La figura del derecho real de superficie se encuentra consignada en el artículo 33 de la Ley 1753 de 2015 —modificado por el artículo 97 de la Ley 1955 de 2019— como una fuente de financiación de los sistemas de transporte, administrado por parte de las entidades territoriales. Dicta al respecto el numeral 8 de la citada norma:

“Artículo 33. Otras Fuentes de Financiación para los Sistemas de Transporte. Con el objeto de contribuir a la sostenibilidad de los sistemas de transporte, a la calidad del servicio y de su infraestructura, incrementar la seguridad ciudadana, la atención y protección al usuario, al mejoramiento continuo del sistema y contar con mecanismos de gestión de la demanda, las entidades territoriales podrán establecer recursos complementarios a los ingresos por recaudo de la tarifa al usuario, que podrán ser canalizados a través de fondos de estabilización y subvención. Las fuentes podrán ser las siguientes:

  • Derecho real accesorio de superficie en infraestructura de transporte. Una entidad pública denominada superficiante, titular absoluta de un bien inmueble fiscal o de uso público destinado a la infraestructura de Transporte conforme a lo establecido en el artículo 4° de la Ley 1682 de 2013, podrá otorgar el derecho real de superficie de origen contractual, enajenable y oneroso, a un tercero denominado superficiario, por un plazo máximo de treinta (30) años, prorrogables hasta máximo veinte (20) años adicionales. El superficiario tendrá la facultad, conforme a la normatividad de ordenamiento territorial del lugar donde se ubique el bien inmueble y las disposiciones urbanísticas vigentes, de realizar y explotar por su exclusiva cuenta y riesgo, construcciones o edificaciones en áreas libres aprovechables con todos los atributos de uso, goce y disposición de las mismas, a fin de que tales desarrollos puedan soportar gravámenes y limitaciones al dominio, sin afectar el uso público, la prestación del servicio de transporte, ni restringir la propiedad del inmueble base del superficiante.

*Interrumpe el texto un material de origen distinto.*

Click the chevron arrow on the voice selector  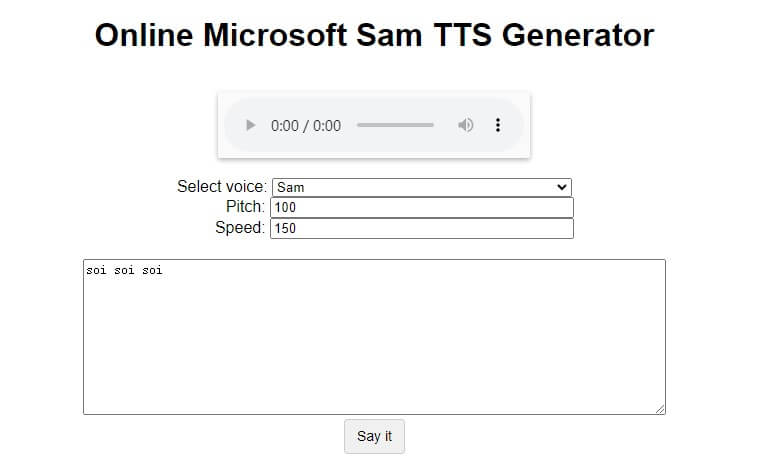point(561,187)
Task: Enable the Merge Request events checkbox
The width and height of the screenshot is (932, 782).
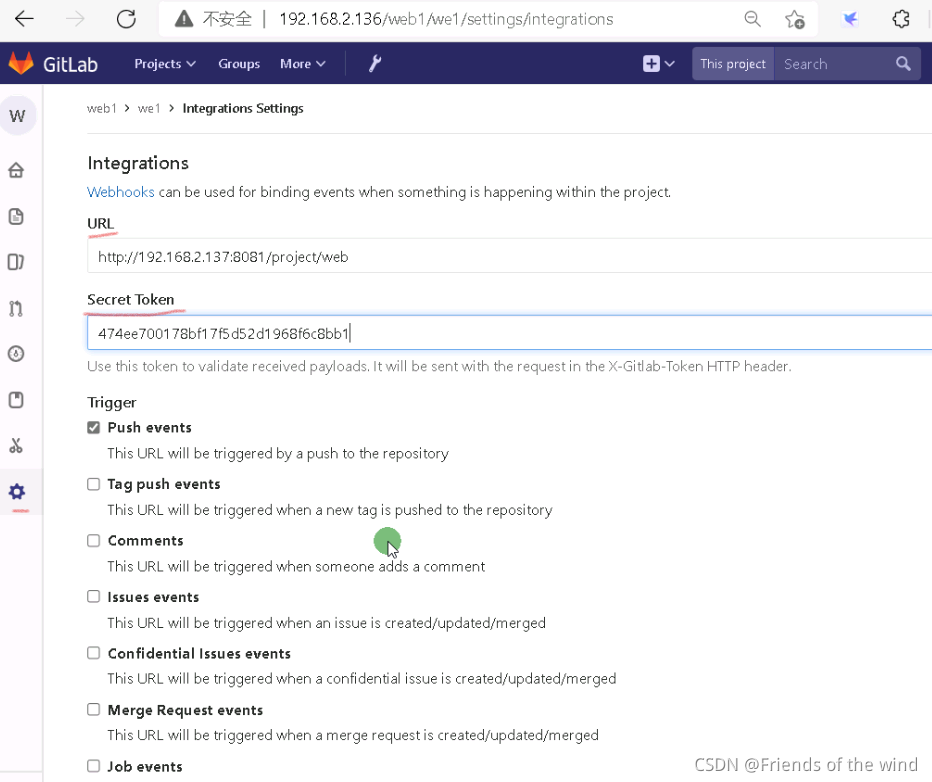Action: coord(93,710)
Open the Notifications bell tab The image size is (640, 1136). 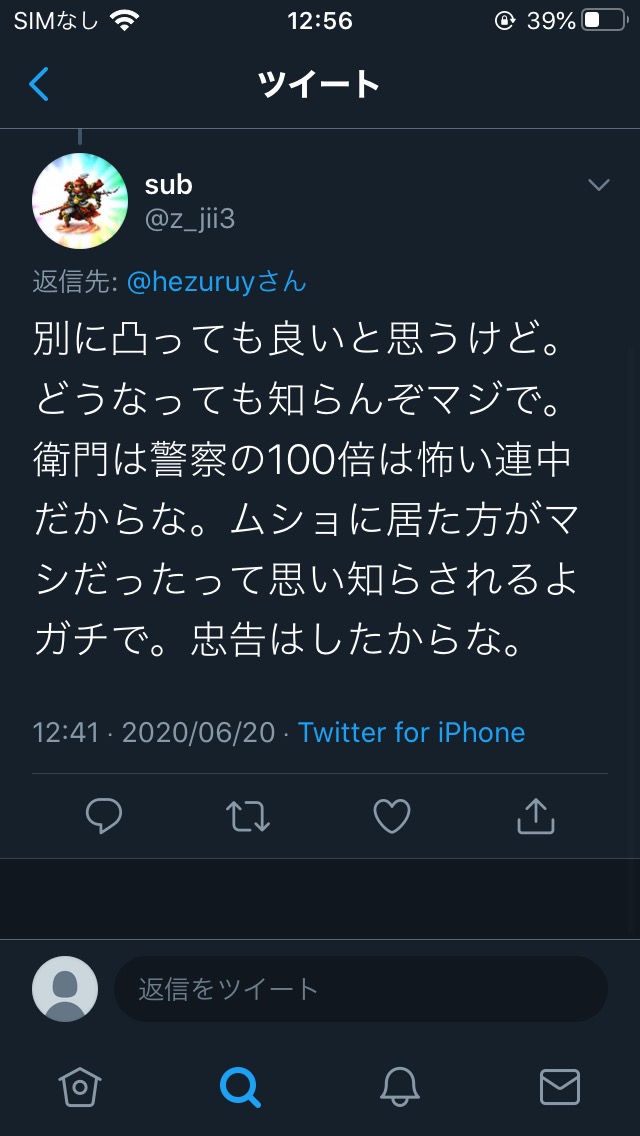(400, 1087)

El derecho real de superficie se constituye mediante contratos elevados a escritura pública suscritos entre el titular del inmueble base y los terceros que serán superficiarios, los cuales contendrán la delimitación del área aprovechable, el plazo de otorgamiento del derecho, las condiciones de reversión de las construcciones, las causales de terminación del contrato, las obligaciones de las partes y la retribución que corresponde al superficiante, debiendo además inscribirse ante la Oficina de Registro de Instrumentos Públicos en el folio de matrícula inmobiliaria del predio sobre el cual se confiere el derecho real de superficie, en el que deberá realizarse una anotación de este como derecho accesorio, identificándose el área conferida al superficiario y los linderos de la misma y las construcciones, además deberán registrarse los actos jurídicos que se efectúen en relación con el derecho real de superficie. 

La cancelación de la constitución de este derecho real accesorio de superficie procederá mediante escritura pública suscrita por las partes constituyentes, que será objeto de registro en el folio de matrícula inmobiliaria correspondiente y ante la Oficina de Registro competente. 

Para otorgar el derecho real de superficie el superficiante deberá contar con un estudio técnico, financiero y jurídico, que valide y determine las condiciones y beneficios financieros y económicos que se generan a partir de su implementación y para la selección del superficiario el superficiante deberá sujetarse a las reglas propias de contratación que le apliquen a la entidad pública que actúe en tal calidad.”